Dilema Soal Nama; Penerbitan atau Pers?
     Pilihan soal nama antara ‘pers’ dan ‘penerbitan’ pada waktu itu melahirkan debat sengit yang hampir tidak berujung. Sebagian memilih kata ‘penerbitan’ sebagai jalan kompromi atas situasi politik yang tidak berpihak saat itu. Sementara yang lain tetap ngotot dengan pilihan kata ‘pers’ agar fungsi kontrolnya tidak disempitkan.
     Penggunaan nama ‘penerbitan’, bukan ‘pers’, adalah pilihan kompromis. Mengingat dikeluarkannya Surat Edaran Dikti No. 849/D/T/1989. Pun Peraturan Penerangan No. 01/1975 yang menggolongkan pers mahasiswa ke dalam kategori penerbitan khusus.22 Karena Menpen menilai hanya ada satu pers nasional yang diatur melalui SIUPP (Surat Izin Usaha Penerbitan Pers). Sedangkan penerbitan khusus diatur dengan STT (Surat Tanda Terbit).
     Penggunaan penerbitan khusus dimaksudkan untuk tidak bersifat politis, tetapi lebih diarahkan pada teknis keilmuan dan kejuruan. Depolitisasi kemudian diperketat dengan Surat Edaran Direktorat Jenderal PPG Nomor 05/SE/Ditjen/PPG/1991 tentang Operasional Penerbitan Khusus. Tidak hanya itu, isi Surat Edaran Dikti No. 849/D/T/1989 ternyata juga mengklasifikasi ragam pers mahasiswa melalui ragam istilah.23 Seperti Pemimpin Umum diganti Pengarah, Pemimpin Redaksi diganti Penyunting. Hal ini sebagai salah satu upaya untuk mereduksi arti pers itu sendiri.

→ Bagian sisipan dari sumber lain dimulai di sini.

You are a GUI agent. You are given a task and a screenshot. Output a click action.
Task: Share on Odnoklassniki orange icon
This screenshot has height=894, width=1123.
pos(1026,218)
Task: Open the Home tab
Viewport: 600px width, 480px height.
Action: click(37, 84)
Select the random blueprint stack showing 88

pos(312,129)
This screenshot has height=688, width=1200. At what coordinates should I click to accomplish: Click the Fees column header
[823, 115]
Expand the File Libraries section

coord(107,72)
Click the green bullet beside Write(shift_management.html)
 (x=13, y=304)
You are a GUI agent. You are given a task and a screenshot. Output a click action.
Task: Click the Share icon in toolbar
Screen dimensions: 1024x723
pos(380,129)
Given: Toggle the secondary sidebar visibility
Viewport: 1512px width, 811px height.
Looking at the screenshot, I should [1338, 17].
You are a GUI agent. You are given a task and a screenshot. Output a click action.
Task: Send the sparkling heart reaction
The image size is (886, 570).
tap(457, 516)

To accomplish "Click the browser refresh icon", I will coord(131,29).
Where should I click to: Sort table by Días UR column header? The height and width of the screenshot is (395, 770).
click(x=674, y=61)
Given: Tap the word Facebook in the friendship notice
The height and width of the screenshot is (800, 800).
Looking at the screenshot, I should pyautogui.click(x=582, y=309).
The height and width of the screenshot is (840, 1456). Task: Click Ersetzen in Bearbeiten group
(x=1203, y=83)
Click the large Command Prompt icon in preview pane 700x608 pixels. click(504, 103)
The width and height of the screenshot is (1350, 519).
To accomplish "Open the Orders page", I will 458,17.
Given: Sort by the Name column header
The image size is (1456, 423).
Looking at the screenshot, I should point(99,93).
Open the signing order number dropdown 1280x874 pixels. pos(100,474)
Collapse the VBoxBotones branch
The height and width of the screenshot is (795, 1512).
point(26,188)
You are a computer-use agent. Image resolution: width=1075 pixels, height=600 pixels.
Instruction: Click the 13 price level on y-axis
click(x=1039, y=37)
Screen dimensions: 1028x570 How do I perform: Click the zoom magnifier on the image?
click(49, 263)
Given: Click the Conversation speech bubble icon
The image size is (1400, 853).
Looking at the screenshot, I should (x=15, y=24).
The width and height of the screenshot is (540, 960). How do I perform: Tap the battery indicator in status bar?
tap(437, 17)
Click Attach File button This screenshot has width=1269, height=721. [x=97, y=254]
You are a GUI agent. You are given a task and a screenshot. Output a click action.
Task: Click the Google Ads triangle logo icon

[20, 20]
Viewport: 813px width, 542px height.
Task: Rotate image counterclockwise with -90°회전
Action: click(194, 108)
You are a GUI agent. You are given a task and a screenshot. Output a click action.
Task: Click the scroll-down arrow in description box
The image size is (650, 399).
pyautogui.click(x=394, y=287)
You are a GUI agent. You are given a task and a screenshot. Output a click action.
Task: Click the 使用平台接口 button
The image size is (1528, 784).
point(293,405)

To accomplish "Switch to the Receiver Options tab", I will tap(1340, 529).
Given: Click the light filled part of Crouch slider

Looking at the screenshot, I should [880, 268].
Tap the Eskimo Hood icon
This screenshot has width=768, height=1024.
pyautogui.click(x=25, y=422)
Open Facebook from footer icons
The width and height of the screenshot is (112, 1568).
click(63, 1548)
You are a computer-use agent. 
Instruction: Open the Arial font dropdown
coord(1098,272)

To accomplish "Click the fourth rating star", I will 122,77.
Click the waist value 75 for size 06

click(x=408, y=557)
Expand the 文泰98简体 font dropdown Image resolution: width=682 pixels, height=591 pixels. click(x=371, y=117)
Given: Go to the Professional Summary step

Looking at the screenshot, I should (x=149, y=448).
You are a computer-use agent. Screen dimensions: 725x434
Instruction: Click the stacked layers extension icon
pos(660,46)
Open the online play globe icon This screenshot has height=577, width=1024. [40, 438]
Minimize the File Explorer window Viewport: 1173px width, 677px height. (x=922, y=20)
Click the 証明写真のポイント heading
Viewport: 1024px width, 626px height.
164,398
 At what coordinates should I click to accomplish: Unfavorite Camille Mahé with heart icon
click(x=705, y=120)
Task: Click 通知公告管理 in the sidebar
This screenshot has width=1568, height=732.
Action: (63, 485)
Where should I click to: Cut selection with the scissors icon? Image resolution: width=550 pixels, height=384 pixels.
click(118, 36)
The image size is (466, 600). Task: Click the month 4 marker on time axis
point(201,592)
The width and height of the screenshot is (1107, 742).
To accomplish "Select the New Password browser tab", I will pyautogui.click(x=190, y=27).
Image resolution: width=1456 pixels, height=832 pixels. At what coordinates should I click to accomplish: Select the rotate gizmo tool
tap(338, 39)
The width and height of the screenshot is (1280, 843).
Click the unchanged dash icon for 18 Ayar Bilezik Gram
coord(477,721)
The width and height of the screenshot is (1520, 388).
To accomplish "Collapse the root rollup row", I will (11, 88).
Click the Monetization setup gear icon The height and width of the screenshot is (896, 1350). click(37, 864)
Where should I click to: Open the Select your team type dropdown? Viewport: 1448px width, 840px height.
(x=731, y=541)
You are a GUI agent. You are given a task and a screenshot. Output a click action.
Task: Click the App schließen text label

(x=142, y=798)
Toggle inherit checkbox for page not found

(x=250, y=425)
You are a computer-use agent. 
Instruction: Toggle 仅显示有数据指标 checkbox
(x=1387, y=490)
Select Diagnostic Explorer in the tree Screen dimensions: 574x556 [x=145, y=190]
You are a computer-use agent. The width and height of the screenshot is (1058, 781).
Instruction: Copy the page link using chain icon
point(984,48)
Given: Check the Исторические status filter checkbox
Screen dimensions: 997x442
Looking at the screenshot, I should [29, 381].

     T. Jacob, Mantan ketua IWMI (Ikatan Wartawan Mahasiswa Indonesia) berkomentar, “Biar pakai nama setan tidak jadi soal, asal dia jalan!”24 Baginya, yang penting adalah produknya. Mengenai nama tidak jadi permasalahan karena dalam realitanya pun tetap memerankan diri sebagai pers. Heydar Affan Alkaff menyebut penggunaan ini hanya sebuah bentuk kompromi saja. Meski begitu, diakui, penggunaan istilah itu telah berpengaruh pada orientasi pemberitaan dan format terbitan yang membatasi dan menyiutkan nyali untuk menjalankan fungsi kontrol.25 
     Istilah penerbitan lebih lunak karena memang Orde Baru tidak menginginkan pers mahasiswa hidup di dalam kampus. Agaknya Orba masih trauma dengan pers mahasiswa. Karena sensitif dengan kata  ‘pers’ oleh mahasiswa, maka penggunaan istilah itu pun dipersoalkan. Bagi Rektor di beberapa kampus, pers itu seperti menjadi momok yang menakutkan.26
     Gara-gara menggunakan kata ‘pers’, kunjungan aktivis pers mahasiswa Yogyakarta ke Universitas Brawijaya Malang ditolak.27 Hanya karena ada kata ‘pers’-nya. Pihak kampus menganggap itu bukan wilayah kemahasiswaan di dalam kampus.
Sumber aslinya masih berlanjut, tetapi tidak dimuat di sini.